Once children were conscripted into the Hitler Youth, they were taught that Christianity was a useless superstition, and that praying and going to church were a waste of time.

Once children were conscripted into the Hitler Youth, they were taught that Christianity was a useless superstition, and that praying and going to church were a waste of time. “The Hitler Youth was intended to pound Christianity out of children” (p. 54). They understood that if they gained the minds of the youth that they controlled the future of the country. The Nazis were clear about their goal to completely eliminate Christianity and its ethics from the minds of German youth: “With parties and gifts the youth will be led painlessly from one faith to the other and will grow up without ever having heard of the Sermon on the Mount or the Golden Rule, to say nothing of the Ten Commandments” (pp. 55–56).

The Nazi campaign against Christianity was extensively documented by General William Donovan at the Nuremberg trials, and is posted online at the Rutgers Journal of Law and Religion.2 The anti-Christian nature of Nazism was well understood by its opponents of the time, such as Winston Churchill, who said during his address after Chamberlain’s ill-fated attempt at appeasement at Munich, 1938:

“ … there can never be friendship between the British democracy and the Nazi power, that power which spurns Christian ethics, which cheers its onward course by a barbarous paganism, which derives strength and perverted pleasure from persecution, and uses, as we have seen with pitiless brutality, the threat of murderous force. That power cannot be the trusted friend of the British democracy … ”3

German Christianity’s response to Nazism

Even though Christians who professed their faith openly were subject to discrimination from the Nazis, they constituted the only true opponents the Nazis had in Germany (p. 59). The Communists, while thought to be opponents to the Nazis, partnered with them to destroy common opponents. Academia was easily corrupted; university students were among the most susceptible to Nazi propaganda (p. 62). Christians were the only ones who openly spoke out against the Nazis; Catholics and Protestants banded together to defend Christianity against the Nazi paganism which threatened to destroy them (p. 63). The Nazis recognized the unique character of their Christian opponents, saying that

“ … the National Socialist leaders have found and will find that the Christian church is an embarrassment. It cannot be fashioned as readily as are cultural institutions. They will find men in whose convictions in their sphere are as unyielding as those of Hitler himself in the political realm. They have to be reckoned with” (p. 64).

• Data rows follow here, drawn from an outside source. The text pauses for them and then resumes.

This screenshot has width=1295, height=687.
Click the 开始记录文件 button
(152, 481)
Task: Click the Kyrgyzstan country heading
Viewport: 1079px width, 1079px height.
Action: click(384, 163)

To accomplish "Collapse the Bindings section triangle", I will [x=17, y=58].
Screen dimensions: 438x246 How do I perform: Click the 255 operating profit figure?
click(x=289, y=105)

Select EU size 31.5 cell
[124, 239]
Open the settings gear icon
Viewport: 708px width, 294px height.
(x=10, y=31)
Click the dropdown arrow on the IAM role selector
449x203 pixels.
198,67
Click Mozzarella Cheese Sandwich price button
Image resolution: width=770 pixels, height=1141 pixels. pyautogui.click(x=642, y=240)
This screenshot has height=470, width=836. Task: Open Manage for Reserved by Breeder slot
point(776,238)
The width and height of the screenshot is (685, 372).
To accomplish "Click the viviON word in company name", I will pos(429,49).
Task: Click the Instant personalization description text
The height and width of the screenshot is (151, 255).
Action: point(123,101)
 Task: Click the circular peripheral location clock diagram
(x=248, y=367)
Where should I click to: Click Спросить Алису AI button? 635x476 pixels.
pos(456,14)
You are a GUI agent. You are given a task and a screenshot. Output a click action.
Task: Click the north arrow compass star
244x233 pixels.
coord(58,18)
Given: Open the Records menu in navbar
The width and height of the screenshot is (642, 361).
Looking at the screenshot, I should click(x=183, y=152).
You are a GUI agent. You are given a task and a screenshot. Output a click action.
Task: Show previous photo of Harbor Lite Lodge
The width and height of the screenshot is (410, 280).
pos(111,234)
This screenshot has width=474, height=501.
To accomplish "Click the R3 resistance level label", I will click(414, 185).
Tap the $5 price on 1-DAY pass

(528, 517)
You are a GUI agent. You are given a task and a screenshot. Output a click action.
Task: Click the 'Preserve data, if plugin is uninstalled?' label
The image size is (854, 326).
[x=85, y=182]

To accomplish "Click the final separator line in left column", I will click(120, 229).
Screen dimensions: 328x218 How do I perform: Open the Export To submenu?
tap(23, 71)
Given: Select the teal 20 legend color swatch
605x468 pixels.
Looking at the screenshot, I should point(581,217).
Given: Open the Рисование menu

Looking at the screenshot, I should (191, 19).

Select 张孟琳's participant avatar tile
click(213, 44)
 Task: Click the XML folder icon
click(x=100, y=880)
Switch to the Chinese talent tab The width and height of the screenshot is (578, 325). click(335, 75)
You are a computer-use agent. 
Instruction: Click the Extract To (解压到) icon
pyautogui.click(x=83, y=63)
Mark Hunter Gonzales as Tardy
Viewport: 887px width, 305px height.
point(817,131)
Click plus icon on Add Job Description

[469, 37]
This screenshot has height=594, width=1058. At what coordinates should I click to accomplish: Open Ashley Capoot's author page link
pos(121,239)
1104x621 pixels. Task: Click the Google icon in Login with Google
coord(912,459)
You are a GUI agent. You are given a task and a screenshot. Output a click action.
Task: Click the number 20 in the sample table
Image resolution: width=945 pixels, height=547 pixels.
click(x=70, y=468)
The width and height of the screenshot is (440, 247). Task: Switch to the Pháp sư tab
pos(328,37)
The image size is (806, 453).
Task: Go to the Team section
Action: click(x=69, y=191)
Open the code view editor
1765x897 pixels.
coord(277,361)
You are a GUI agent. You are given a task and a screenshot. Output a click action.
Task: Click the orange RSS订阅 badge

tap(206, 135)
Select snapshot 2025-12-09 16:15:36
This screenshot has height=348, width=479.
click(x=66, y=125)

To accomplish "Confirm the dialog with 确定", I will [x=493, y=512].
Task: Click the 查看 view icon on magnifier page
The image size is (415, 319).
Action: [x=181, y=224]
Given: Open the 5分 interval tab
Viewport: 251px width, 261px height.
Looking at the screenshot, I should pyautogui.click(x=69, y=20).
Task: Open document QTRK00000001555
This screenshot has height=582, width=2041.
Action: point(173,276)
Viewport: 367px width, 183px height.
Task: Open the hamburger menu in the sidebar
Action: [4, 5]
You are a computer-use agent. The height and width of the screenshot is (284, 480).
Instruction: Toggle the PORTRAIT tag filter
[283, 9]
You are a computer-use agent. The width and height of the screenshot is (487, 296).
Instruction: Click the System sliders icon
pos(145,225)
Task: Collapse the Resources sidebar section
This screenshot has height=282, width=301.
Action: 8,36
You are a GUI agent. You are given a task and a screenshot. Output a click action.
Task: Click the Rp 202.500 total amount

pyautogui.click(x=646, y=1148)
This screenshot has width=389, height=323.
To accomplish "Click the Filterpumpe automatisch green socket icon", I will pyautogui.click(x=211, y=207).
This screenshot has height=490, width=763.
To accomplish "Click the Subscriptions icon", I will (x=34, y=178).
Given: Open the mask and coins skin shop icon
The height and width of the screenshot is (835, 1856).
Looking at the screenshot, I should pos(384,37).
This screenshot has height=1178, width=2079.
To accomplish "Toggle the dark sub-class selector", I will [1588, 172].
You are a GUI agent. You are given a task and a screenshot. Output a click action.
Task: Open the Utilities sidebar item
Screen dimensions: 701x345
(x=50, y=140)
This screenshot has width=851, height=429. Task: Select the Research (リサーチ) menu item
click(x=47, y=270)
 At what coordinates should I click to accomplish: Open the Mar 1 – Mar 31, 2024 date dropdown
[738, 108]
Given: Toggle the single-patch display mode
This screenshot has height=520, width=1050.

When the Nazis tried to “revise” the Bible to fit with Germanism and demanded that ethnically Jewish pastors be removed from the ministry, many Lutherans refused to comply because it was contrary to Christianity. Many of these pastors were removed and punished for their resistance (pp. 65–66). Many times “Jews sent to concentration camps were met there by Christians of conscience who arrived before the Jews” (p. 69). This took real courage on the part of the Christians, because, unlike the Jews, they could earn their freedom by renouncing their faith and becoming loyal to the Nazis. Christians who were too vocal about their opposition to the Nazis could expect to be tortured and killed or thrown into a concentration camp.
Christianity and anti-Semitism

Often, atheists blame Christian anti-Semitism for building the foundation which led to the persecution of Jews in the Holocaust. While Christian anti-Judaism (and Jewish anti-Christianity) has a long history, in the 19th and 20th centuries, both Christians and Jews recognized that their faiths had common ethical teachings, and Christians proclaimed persecution of Jews to be un-Christian, while Jews started to admit that Christianity was a social good, even using terms like “Judeo-Christianity” to describe the ethics common to both faiths (p. 74). Interestingly, this started to become really pronounced just as the Nazis were beginning to persecute the Jews.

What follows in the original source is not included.